Italian cardinal (1696–1747)

Troiano Acquaviva of Aragon (14 January 1696 – 20 March 1747) was an Italian cardinal and Catholic archbishop. Acquaviva was from a noble family with close ties to the Spanish crown; he was the nephew of Cardinal Francesco Acquaviva d'Aragona. Created cardinal in 1732, the following year he became cardinal-protector of Santa Cecilia in Trastevere, for which he provided a new façade. In 1734, King Philip V of Spain appointed him Spanish ambassador to the Holy See.

==Biography==
Troiano Acquaviva was born in Atri, the son of Gian Girolamo Acquaviva d'Aragona, 13th duke of Atri, and his second wife, Eleonora Spinelli. His brother, Girolamo Acquaviva, succeeded to the family title. Troiano was educated in Rome under his uncle Cardinal Francesco Acquaviva d'Aragona. From March to August 1721, he was pontifical vice-delegate in Bologna. In the same year Pope Innocent XIII gave him the government of Ancona, from which he was recalled in 1725 by Pope Benedict XIII, who wanted him to be his major domo in Rome.

Troiano Acquaviva, was ordained a priest on 17 April 1729. The next day, he was elected titular bishop of Filippopoli di Arabia and consecrated bishop on 3 May that year in Benevento by Pope Clement XI. On 14 May 1729, he was appointed prefect of the Pontifical Household and 6 July Prefect of the Apostolic Palace. On 14 August 1730, he was appointed titular Archbishop of Larissa.

He was created cardinal by Pope Clement XII in the consistory of 1 October 1732, and on 17 November that year he received the titular designation of Santi Quirico e Giulitta, whose restoration was not quite complete. On 19 January 1733 succeeded his uncle at the titular church of Santa Cecilia in Trastevere. Acquaviva underwrote a new façade. In 1732, Charles of Bourbon began to make use of Cardinal Acquaviva as his unofficial, representative to the Holy See.

In 1734, Philip V of Spain named Acquaviva Spanish ambassador to the Holy See, just as his uncle had been some time before. He then moved to the ambassador's residence, the Palazzo di Spagna. From 1738, he was cardinal protector of the Kingdom of Naples and Sicily. On 4 May 1739, he was elected Archbishop of Monreale.

He participated in the conclave of 1740, in which he was the bearer of veto by Philip V of Spain against the election of Cardinal Pier Marcellino Corradini. He was also an adviser to Pope Benedict XIV, in the matter of the Church's charges against King Charles III of Naples during the war for the succession to the throne of Austria.

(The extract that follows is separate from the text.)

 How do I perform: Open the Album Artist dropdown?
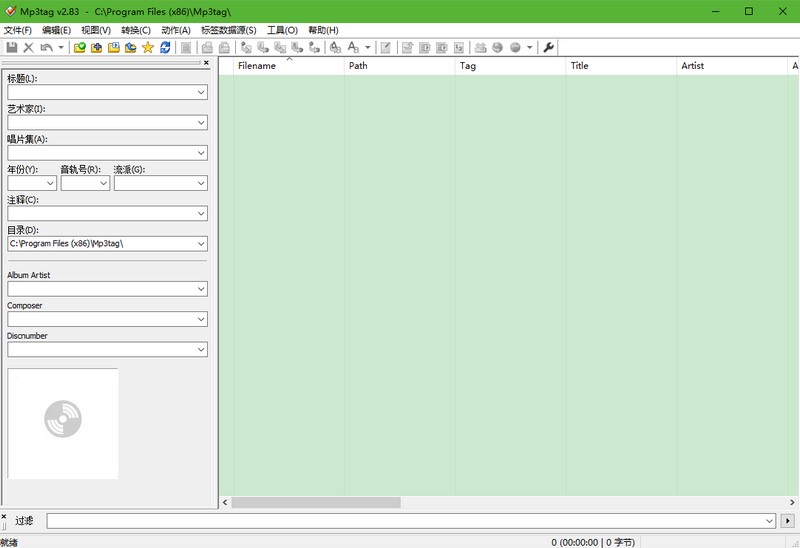click(x=201, y=289)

On the recommendation of the powerful Don Lelio Caraffa, Duke of Maddaloni. he employed a young Giacomo Casanova as a clerical scribe. When Casanova became the scapegoat for a scandal involving a local pair of star-crossed lovers, Cardinal Acquaviva dismissed him, thanking him for his service,

From April 1743, he was cardinal protector of Spain and from 3 February 1744 to 25 January 1745, Camerlengo of the Sacred College of Cardinals.

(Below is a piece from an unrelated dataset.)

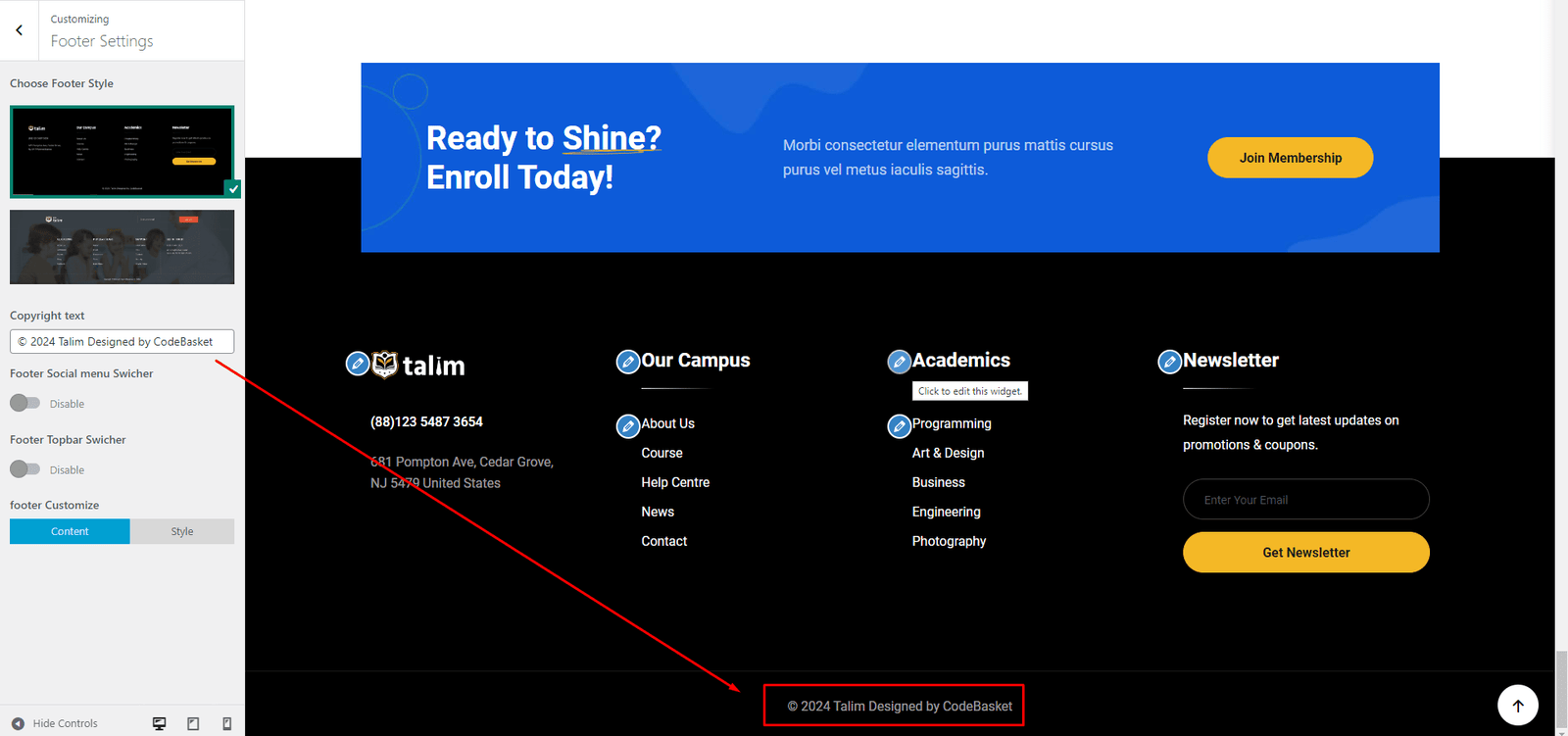
Task: Click edit pencil icon beside Programming link
Action: (899, 426)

In 1745, succeeding his brother Domenico, he had become the eighteenth Duke of Atri. He died on 20 March 1747, in Rome, after a long and painful illness; Pope Benedict XIV presided at his funeral. He was buried in the Basilica of Santa Cecilia in Trastevere.

==Bibliography==

- Corral Corredoira, Pilar Diez del (2017). "'Il dilettevole trattenimento': El teatro del cardinal Troyano Acquaviva en el Palacio de España en Roma"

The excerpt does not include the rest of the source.